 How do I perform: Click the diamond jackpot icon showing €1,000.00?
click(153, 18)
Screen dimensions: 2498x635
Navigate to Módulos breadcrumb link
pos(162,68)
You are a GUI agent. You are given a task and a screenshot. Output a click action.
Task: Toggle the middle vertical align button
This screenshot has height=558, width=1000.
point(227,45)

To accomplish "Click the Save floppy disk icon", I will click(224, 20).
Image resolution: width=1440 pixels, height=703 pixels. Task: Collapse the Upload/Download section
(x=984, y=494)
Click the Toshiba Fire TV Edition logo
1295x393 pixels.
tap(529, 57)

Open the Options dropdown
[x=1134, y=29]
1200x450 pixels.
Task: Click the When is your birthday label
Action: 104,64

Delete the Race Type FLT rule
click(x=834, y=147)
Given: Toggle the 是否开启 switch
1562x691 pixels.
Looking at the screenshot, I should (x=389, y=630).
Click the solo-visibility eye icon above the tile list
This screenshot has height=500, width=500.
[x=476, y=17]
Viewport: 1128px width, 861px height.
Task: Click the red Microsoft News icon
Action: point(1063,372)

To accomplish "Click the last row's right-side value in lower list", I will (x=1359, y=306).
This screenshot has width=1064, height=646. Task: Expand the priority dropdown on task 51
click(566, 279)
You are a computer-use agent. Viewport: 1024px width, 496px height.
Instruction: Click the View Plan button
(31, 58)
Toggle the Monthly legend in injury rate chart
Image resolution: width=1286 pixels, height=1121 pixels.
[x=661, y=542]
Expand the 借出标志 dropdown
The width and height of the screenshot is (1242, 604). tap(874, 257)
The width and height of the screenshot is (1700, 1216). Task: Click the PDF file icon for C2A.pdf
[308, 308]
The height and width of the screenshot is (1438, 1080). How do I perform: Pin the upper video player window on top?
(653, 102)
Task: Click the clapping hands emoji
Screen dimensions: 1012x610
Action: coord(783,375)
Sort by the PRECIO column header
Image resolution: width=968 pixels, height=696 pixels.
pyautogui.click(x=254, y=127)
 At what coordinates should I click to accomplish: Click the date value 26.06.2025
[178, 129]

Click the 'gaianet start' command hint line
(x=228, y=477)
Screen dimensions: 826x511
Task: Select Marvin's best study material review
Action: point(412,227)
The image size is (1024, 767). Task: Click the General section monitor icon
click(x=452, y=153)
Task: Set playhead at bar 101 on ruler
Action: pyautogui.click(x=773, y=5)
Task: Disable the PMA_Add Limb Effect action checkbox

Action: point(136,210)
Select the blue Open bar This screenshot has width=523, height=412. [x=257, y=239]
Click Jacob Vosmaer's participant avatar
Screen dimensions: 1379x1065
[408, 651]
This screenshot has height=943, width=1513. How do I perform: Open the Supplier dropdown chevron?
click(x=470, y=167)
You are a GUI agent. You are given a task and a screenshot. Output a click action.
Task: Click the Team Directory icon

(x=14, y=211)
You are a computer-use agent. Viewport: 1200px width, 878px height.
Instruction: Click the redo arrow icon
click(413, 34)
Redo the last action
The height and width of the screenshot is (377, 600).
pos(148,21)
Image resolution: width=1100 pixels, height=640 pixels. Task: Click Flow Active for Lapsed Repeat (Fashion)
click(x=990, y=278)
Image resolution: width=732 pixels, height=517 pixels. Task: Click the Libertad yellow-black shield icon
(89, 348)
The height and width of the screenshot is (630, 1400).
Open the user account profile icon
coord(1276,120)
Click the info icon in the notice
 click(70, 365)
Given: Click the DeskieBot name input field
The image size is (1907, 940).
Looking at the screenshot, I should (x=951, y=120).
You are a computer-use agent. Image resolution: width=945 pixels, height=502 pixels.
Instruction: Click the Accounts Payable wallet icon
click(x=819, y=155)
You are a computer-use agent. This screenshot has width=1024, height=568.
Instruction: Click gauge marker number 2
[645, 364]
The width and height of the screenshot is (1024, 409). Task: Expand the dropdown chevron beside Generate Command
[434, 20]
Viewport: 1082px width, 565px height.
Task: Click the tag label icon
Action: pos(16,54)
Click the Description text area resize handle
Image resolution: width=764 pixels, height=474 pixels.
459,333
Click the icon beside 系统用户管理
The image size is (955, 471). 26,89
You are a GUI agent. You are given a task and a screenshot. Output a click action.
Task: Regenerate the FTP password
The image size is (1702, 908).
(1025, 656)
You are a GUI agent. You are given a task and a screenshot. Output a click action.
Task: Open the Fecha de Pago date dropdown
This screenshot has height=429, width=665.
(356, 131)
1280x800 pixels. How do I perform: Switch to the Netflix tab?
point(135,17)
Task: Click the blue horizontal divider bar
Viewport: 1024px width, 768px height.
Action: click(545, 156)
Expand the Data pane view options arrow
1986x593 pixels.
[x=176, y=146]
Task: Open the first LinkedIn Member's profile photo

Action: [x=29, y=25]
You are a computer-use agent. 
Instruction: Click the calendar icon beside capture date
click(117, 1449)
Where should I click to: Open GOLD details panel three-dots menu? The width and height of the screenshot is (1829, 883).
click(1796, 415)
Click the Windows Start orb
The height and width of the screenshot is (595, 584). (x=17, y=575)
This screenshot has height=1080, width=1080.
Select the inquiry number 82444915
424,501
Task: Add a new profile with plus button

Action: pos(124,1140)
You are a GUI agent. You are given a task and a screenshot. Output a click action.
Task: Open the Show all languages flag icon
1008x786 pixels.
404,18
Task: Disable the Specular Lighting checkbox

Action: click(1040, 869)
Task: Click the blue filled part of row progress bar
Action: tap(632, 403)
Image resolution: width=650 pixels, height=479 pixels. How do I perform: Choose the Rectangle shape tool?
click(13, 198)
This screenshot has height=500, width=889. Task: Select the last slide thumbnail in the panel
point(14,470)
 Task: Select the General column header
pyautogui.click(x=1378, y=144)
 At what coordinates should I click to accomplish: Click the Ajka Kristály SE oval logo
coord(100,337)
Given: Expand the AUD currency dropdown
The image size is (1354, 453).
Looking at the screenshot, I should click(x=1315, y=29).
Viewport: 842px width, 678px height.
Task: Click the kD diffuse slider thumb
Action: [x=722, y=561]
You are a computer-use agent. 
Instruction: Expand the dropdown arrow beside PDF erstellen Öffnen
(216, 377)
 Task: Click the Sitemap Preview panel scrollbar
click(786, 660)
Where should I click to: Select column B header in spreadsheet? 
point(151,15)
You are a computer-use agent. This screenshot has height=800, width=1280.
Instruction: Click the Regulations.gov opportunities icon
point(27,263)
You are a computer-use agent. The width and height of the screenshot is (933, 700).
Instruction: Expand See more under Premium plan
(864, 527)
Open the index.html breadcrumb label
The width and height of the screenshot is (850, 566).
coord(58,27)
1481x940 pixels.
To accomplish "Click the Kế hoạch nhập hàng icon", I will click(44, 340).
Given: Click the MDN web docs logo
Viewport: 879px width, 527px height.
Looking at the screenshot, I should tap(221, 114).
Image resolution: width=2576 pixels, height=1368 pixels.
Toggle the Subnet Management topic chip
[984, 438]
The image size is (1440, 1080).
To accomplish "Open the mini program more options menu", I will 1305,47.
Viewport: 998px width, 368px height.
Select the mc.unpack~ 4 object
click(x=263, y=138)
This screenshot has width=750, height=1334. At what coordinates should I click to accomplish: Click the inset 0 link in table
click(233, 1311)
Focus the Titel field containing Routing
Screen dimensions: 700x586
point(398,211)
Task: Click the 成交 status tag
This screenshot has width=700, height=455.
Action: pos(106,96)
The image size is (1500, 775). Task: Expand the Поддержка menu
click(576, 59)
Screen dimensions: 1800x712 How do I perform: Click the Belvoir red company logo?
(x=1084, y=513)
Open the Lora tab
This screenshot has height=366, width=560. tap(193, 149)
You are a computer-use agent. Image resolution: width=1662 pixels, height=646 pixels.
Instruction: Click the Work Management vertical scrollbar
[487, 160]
════════
## [ASSIGNMENT]
Give back, exactly as written, the stretch from the line with "Redo the last action" through the line with "Given: Click the DeskieBot name input field", and no other lines from the records above.

## [RESPONSE AREA]
Redo the last action
The height and width of the screenshot is (377, 600).
pos(148,21)
Image resolution: width=1100 pixels, height=640 pixels. Task: Click Flow Active for Lapsed Repeat (Fashion)
click(x=990, y=278)
Image resolution: width=732 pixels, height=517 pixels. Task: Click the Libertad yellow-black shield icon
(89, 348)
The height and width of the screenshot is (630, 1400).
Open the user account profile icon
coord(1276,120)
Click the info icon in the notice
 click(70, 365)
Given: Click the DeskieBot name input field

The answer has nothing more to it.